-- Start of SELECTED EXCERPT --

Since everything on the Guardian site is workflowed and we have our own development environments the application already runs in multiple modes. In preview mode or on a developer workstation our components are wrapped in comments, with the component name and a few other useful items. This is invaluable when debugging since finding the component causing the problem is otherwise hit or miss and some of our components are nested eight levels deep, just try tracking down the troublemaker without some kind of marker. I would recommend doing this, or something similar, in any templating system it will save hours of time and help keep your client-side developers sane.
The components themselves were developed to do one thing, this resulted in several layers to each piece of functionality. As mentioned we nest components deeply, often a component would be decision making it would choose which component is most appropriate to handle the shape of the data. It also means that a component will commonly be just 10 to 20 lines with some choices and a couple of tags and lots of calls to other components. The nesting of components is the primary way we get code re-use, while velocity does have macros they simply didn’t have the flexibility afforded by our components, particularly since macros could not have optional parameters.

-- End of SELECTED EXCERPT --
-- Start of RECORDS PROVIDED --

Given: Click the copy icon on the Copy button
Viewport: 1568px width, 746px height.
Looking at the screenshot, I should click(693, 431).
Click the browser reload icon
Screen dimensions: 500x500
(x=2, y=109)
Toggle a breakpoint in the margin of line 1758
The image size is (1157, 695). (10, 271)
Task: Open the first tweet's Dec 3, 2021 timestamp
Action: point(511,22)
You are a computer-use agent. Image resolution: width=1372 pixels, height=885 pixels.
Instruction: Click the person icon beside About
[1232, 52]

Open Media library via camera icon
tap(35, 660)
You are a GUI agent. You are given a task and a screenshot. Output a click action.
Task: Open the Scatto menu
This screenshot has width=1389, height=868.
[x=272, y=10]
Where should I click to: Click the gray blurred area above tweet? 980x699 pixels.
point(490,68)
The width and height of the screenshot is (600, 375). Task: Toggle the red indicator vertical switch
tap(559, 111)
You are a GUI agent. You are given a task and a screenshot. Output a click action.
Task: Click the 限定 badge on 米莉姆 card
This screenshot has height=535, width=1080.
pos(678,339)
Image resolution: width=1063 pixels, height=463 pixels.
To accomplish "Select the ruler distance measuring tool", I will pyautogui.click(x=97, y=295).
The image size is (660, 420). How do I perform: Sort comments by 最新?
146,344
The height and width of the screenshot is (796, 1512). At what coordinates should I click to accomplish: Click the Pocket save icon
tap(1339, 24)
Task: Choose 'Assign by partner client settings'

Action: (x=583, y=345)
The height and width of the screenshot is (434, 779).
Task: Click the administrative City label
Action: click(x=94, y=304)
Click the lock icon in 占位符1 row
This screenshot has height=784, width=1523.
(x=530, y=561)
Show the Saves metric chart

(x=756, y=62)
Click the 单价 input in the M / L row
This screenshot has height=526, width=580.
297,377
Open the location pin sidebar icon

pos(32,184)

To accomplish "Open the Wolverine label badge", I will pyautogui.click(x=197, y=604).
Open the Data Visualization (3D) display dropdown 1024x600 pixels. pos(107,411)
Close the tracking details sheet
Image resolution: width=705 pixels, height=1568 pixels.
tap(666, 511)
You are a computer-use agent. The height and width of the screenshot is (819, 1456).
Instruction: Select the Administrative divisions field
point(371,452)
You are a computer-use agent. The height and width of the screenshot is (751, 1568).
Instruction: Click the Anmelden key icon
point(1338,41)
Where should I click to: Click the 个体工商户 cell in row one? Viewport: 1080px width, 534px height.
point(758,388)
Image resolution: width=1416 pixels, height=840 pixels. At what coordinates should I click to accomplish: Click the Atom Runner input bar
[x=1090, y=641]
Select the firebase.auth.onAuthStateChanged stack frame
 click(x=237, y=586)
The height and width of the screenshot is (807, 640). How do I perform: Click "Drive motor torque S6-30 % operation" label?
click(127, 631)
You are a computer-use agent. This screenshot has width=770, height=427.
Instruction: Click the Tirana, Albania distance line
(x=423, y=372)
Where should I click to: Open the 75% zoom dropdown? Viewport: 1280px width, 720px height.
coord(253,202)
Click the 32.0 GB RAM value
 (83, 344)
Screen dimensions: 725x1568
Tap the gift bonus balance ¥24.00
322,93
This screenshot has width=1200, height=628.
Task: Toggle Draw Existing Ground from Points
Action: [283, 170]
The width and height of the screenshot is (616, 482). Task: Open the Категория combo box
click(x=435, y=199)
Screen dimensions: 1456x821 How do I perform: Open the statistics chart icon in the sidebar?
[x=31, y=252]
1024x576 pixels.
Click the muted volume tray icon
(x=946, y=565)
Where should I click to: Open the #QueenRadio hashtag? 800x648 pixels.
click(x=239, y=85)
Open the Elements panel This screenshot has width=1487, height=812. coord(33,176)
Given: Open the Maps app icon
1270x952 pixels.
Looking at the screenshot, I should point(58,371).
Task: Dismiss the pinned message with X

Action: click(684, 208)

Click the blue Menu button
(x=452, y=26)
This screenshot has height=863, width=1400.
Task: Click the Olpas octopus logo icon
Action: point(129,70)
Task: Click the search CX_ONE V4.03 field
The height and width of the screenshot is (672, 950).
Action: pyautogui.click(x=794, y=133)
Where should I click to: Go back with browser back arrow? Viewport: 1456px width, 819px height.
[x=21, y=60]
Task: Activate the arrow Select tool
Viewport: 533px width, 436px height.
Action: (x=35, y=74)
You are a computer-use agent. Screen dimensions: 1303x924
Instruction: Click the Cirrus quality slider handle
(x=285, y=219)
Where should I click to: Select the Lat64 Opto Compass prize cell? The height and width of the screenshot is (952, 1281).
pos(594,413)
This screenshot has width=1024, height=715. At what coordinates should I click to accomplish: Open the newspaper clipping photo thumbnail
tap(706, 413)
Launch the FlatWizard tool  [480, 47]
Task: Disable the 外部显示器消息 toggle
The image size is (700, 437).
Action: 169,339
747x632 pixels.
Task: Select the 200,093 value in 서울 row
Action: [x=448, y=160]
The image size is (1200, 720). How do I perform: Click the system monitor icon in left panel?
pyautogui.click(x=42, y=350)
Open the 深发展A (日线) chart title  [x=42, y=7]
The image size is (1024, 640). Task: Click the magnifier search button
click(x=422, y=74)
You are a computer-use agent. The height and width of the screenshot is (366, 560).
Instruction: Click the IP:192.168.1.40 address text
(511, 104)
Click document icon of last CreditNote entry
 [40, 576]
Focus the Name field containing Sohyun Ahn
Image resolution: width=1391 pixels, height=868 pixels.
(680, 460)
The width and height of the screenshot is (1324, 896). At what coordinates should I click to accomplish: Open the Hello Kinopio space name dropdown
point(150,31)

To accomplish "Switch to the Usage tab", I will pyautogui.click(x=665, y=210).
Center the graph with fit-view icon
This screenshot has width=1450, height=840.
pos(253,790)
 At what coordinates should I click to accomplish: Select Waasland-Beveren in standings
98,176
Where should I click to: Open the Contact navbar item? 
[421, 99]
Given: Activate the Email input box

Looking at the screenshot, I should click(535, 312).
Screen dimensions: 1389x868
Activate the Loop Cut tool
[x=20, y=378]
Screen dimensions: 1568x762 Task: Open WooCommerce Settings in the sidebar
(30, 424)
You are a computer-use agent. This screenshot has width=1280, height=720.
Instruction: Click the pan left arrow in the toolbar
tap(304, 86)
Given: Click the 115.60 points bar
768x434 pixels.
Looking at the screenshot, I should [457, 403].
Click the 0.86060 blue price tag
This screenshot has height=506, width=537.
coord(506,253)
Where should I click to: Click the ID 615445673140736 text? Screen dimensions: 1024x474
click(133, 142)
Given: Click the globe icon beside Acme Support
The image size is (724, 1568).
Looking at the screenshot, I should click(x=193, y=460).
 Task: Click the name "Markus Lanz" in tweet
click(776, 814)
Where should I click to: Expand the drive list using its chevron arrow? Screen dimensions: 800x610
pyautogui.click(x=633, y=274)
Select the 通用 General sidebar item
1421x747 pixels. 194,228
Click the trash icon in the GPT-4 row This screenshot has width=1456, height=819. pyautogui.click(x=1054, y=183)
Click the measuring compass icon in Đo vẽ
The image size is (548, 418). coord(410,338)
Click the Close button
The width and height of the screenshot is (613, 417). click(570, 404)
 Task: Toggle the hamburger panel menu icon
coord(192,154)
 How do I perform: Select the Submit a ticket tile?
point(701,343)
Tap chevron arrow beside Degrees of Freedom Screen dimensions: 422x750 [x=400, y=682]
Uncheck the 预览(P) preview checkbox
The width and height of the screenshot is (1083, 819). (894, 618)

-- End of RECORDS PROVIDED --

● **SET TASKS**
A. In the text on the Guardian site's templating components, what are components wrapped in when running in preview mode or on a developer workstation?
B. Continue the text on the Guardian site's templating components, starting after its final sentence.

● **RESPONSE LIST**
A. They are wrapped in comments that contain the component name and a few other useful items.

B.
This emphasis on lots of small components may seem to be storing up trouble for future as the number of places changes need to be made constantly increase. In fact because the individual components are generally very simple, reading and understanding them is easier. On occasion when there is a lot of complexity it is centralized. We also have a strong emphasis on deleting unused code and components.
Template vs layout
As I mentioned before we had approximately 280 templates, many of these did in-fact correspond to one layout, but not all. Some of our templates particularly ones for the front of the site or sections on the site or used to give special emphasis to a subject had multiple layouts.
The cms did not use wysiwyg editors (and this is a good thing) it did however allow the editors to place hints — when a new column should start, whether to use a special rendering and so on. These hints could then be interpreted by the template and produce an alternative layout. This is an incredibly powerful device and we used it extensively. It was also this hinting system that drove much of the component choosing behavior mentioned above. The other driver of component selection was image size, the component used would change depending on the image width (we almost never used height). This works so well because the Guardian’s grid meant image sizes were entirely predictable.
The distinction between a template and a layout has some interesting repercussions for training. While a one to one relationship between a template and a layout is easily understood, the way our templates reshape themselves depending on the content placed and the hints applied can seem quite mysterious.
When dealing with a site as complex and ambitious as the Guardian’s the way css is structured becomes critical. Writing maintainable css is not a topic that has received much discussion and certainly was not a hot topic in 2006.
The lesson we learnt over the course of r2 are relatively straight forward and easy to follow.
Create a style guide and stick to it
Consistency is important, keep the coding style guide short because otherwise no-one will read it. Make a point enforcing it.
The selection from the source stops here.